- [Stated task] Write out again every line of the records, starting with the line that contains "Select the move/transform layer icon" and going on through the line that contains "[x=889, y=393]", both included, and give only those lines. Leave the requests unchanged, and scale each coordinate in the answers by 0.7, rounding to whole numbers with halves rounded up.

(Records for pointing at text and elements)
==*==

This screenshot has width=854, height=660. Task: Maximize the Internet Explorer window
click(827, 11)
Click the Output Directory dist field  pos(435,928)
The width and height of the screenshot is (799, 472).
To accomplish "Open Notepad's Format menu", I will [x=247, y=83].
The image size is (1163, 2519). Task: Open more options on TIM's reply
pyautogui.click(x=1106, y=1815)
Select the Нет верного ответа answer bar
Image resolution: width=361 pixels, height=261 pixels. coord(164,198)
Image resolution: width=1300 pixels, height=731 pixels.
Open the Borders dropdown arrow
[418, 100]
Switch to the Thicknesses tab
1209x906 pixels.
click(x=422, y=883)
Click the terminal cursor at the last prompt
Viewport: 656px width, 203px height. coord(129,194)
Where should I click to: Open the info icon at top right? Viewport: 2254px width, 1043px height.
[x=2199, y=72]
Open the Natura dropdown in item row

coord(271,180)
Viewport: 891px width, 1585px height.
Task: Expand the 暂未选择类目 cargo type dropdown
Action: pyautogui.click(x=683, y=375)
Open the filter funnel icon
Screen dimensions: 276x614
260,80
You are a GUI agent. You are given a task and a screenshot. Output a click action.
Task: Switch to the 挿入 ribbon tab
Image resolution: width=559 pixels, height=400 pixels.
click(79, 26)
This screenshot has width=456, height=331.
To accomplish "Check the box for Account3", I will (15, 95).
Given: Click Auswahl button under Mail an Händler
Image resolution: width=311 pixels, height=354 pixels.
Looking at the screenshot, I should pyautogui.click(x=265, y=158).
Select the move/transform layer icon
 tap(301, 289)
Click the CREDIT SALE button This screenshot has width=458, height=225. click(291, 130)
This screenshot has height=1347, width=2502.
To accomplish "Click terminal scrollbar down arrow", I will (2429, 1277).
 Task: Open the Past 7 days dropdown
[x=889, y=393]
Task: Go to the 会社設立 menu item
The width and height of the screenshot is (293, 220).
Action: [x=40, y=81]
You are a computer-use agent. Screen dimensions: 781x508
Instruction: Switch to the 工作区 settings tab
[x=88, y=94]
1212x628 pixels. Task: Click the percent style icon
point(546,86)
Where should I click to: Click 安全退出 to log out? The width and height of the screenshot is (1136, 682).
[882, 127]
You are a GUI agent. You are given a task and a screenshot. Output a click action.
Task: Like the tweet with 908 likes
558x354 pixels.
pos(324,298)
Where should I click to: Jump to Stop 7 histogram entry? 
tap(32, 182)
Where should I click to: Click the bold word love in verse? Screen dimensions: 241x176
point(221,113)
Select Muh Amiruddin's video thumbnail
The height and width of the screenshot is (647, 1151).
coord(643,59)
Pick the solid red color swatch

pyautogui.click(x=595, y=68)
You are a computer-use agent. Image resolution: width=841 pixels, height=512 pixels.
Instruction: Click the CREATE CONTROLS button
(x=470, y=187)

==*==

- [Correct answer]
Select the move/transform layer icon
 tap(211, 202)
Click the CREDIT SALE button This screenshot has width=458, height=225. click(204, 91)
This screenshot has height=1347, width=2502.
To accomplish "Click terminal scrollbar down arrow", I will (1700, 894).
 Task: Open the Past 7 days dropdown
[x=622, y=275]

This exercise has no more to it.